Negli anni trenta, la forte crisi provocata dalla guerra d’Etiopia, impose all’attività una interruzione. Il Cinema Italia, nel frattempo si era dotato di attrezzature per adeguarsi alle nuove esigenze cinematografiche, e riprese l’attività nel 1945 passando dalle vecchie proiezioni del cinema muto alla moderna cinematografia dotata di sonoro.
Nel frattempo, la società Lupo Carta e Pellitteri, si fece promotrice di un’altra iniziativa di rilevanza storica, ai primi degli anni ’50 in via Rossini (oggi vi ha sede la Conalcoop), sorge l”Arena Italia”. I sangiovannesi ricordano ancora le serate estive trascorse nell’Arena a commuoversi o a ridere, con i più grandi attori dell’epoca, da Totò ad Amedeo Nazzari, dalla Loren alla Lollo.
Il Cinema Italia e l’Arena vennero utilizzati anche come sale teatrali, infatti già dagli anni ’20, il Cinema Italia, veniva utilizzato da una compagnia filodrammatica locale, per le rappresentazioni della Passione di Cristo, dette “ U Martoriu” del Venerdì Santo. Queste rappresentazioni si svolsero addirittura fino a metà ‘900, e sono nella memoria di tanti sangiovannesi il Cav. Pellitteri e consorte, nei ruoli del Cristo e della Madre.
Il Cinema Italia ospitò anche compagnie teatrali importanti ed il suo palcoscenico fù calcato anche da Rosina Anselmi, grande attrice italiana di arte drammatica.

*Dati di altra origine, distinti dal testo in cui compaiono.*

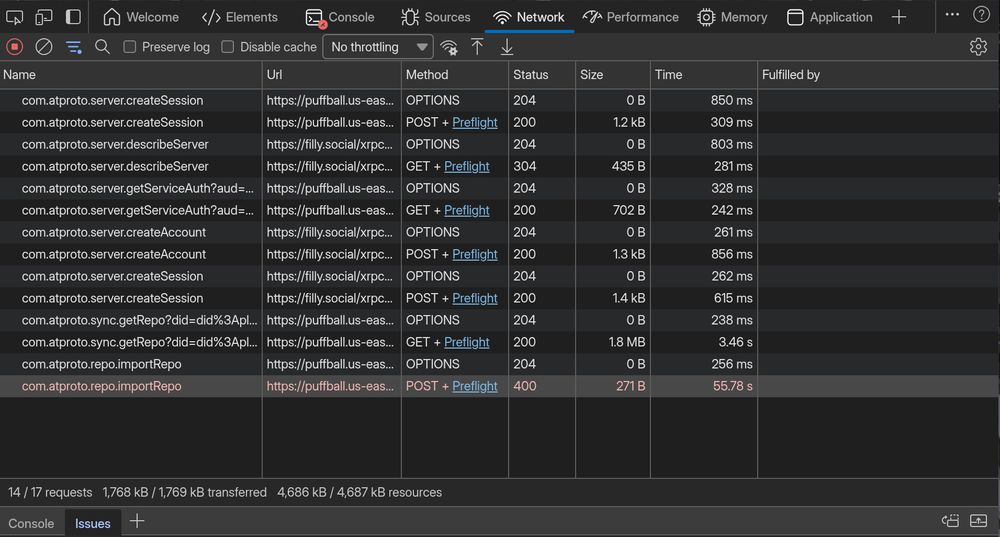Open network conditions icon

(x=449, y=47)
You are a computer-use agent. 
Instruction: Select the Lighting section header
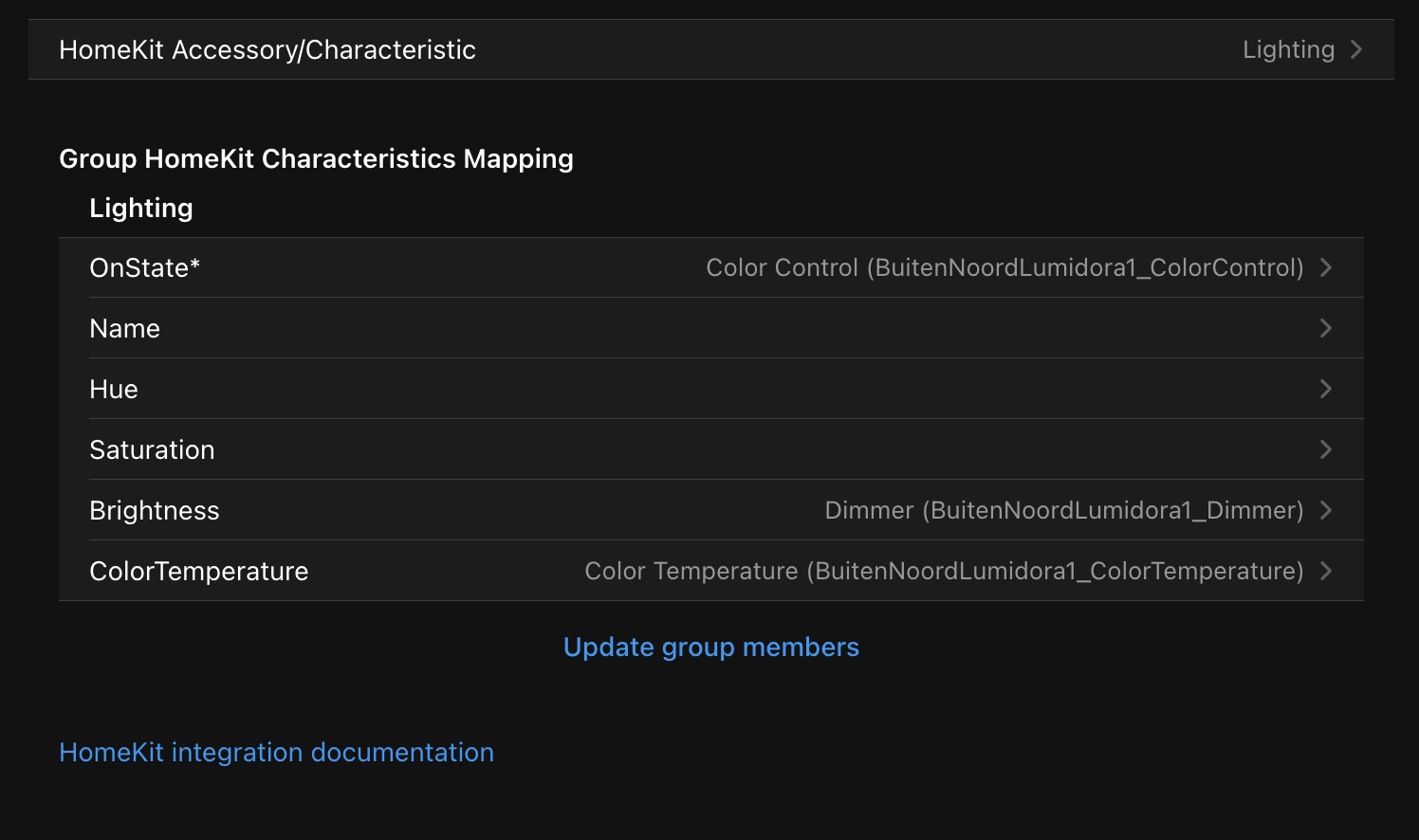140,208
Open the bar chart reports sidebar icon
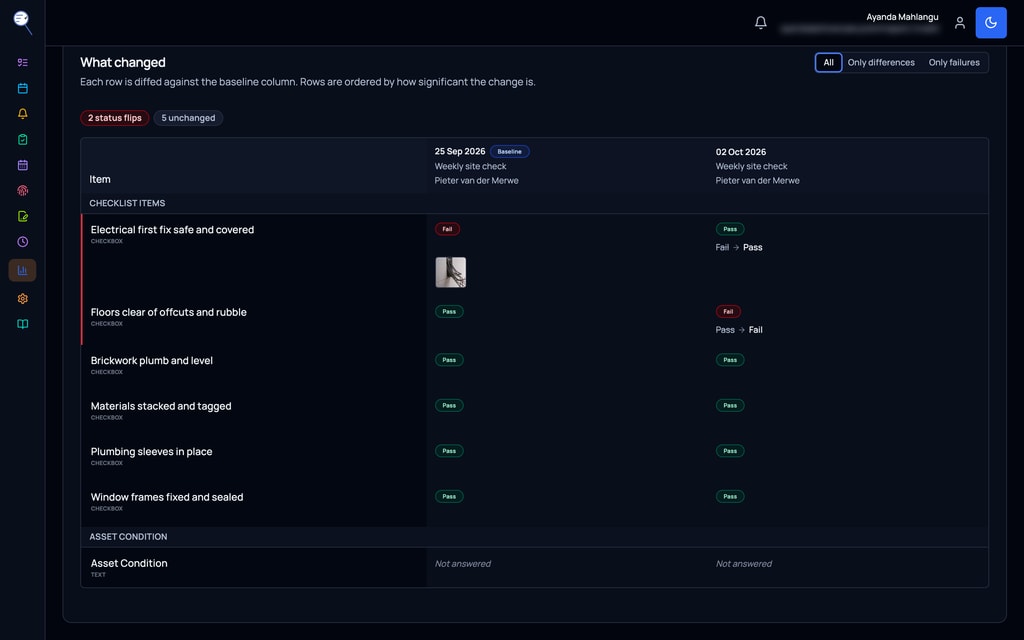1024x640 pixels. click(22, 270)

L’avvento della televisione e l’apertura del Cinema Vittoria decretarono la fine diquesti storici simboli culturali sangiovannesi. A nulla valsero gli stratagemmi gestionali, improntati per salvare sia il Cinema Italia che l’Arena estiva. Ancora oggi, durante le belle serate estive, e nonostante non manchino le alternative di svago, si palesa un profondo e nostalgico desiderio di Arena.